--- START OF Article ---

Cordoba, Andalucia is one of the most beautiful cities in Spain, and one of the few places to be able to claim to have once been the most powerful city in the world. Around the first millennium, when London and Paris had populations around 20,000, Cordoba had between 350,000 and half a million people living there.
There are so many things to do in Cordoba, Spain, a city that was a Roman provincial capital before becoming capital of an Islamic Emirate and a Caliphate. Most of the things to see in Cordoba are centred around La Mezquita, one of the greatest mosques in the world, and the adjacent old town.
Cordoba has such a wealth of history and treasures, but it’s also home to two of the best festivals in Spain, not to mention some great restaurants. So if you’re contemplating a visit and wondering what to do in Cordoba, take a look through our in-depth guide to this stunning city.
- 1 The Best Things to Do in Cordoba Spain: the Mezquita
- 2 Cordoba Jewish Quarter and Historic Centre
- 3 The Patios of Cordoba
- 4 Alcazar de los Reyes Cristiano
- 5 Museo Julio Romero de Torres
- 6 Cordoba Roman Bridge
- 7 Cordoba City Centre
- 8 Feria de Cordoba
- 9 How Many Days in Cordoba?
- 10 Where to Stay in Cordoba
- 11 Restaurants in Cordoba
- 12 How to get to Cordoba
The Best Things to Do in Cordoba Spain: the Mezquita
The Mezquita of Cordoba is one of the greatest sites in the Islamic world and, for that matter, Europe. It’s often referred to as the Cordoba Great Mosque, and was begun in the late 8th century AD. It was then expanded over the following centuries, until the Moors were expelled from the city during the Reconquista of 1236. It is the one absolute Cordoba must see.
I’ve been incredibly privileged to have travelled around much of the Middle East, and the Mezquita is one of the two or three most amazing mosques I have visited. Much of its appeal is in the beautiful simplicity of its interior. Take a seat on one of the side walls, and look across the prayer hall at the endless rows of red-and-white-striped double arches, supported by a forest of ancient pillars. It is a magnificent sight, as is the much more ornate mihrab, or prayer niche, which faces in the direction of Mecca.

--- END OF Article ---
--- START OF Entries provided ---

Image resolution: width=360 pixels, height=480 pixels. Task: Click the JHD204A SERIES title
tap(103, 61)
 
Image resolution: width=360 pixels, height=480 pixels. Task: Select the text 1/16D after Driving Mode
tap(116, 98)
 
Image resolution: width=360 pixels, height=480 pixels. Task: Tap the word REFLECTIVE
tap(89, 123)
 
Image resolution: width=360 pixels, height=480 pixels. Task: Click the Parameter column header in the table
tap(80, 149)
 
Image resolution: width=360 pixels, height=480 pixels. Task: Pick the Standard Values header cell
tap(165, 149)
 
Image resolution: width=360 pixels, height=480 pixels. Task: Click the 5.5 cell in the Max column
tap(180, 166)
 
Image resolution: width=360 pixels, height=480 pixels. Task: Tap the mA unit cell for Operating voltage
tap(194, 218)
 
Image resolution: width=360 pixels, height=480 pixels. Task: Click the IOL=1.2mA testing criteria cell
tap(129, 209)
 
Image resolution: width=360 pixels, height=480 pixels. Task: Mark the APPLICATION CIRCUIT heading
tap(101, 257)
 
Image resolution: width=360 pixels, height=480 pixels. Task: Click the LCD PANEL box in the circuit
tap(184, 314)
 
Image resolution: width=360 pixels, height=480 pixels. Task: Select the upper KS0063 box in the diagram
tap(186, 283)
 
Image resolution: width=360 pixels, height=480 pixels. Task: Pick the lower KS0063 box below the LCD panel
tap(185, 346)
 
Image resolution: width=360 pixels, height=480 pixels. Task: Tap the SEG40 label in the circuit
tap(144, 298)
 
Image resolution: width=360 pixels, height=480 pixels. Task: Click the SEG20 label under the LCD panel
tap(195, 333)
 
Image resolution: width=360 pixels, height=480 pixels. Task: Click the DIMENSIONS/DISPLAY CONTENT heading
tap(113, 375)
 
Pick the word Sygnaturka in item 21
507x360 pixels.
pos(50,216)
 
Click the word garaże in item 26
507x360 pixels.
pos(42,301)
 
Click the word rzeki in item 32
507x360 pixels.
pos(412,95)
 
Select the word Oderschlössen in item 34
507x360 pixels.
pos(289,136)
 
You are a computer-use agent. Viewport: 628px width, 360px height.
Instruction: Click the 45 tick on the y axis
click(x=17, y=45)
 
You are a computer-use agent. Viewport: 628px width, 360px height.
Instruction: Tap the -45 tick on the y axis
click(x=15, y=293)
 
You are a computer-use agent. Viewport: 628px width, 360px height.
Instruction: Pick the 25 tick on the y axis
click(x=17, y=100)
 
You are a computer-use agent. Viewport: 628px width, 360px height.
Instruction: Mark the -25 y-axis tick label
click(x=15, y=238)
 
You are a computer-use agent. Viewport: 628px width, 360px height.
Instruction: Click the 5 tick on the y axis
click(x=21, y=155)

--- END OF Entries provided ---

**Task details:** According to the Cordoba guide, when was the Mezquita begun? Answer from the Cordoba guide alone.

**Finished task:** In the late 8th century AD.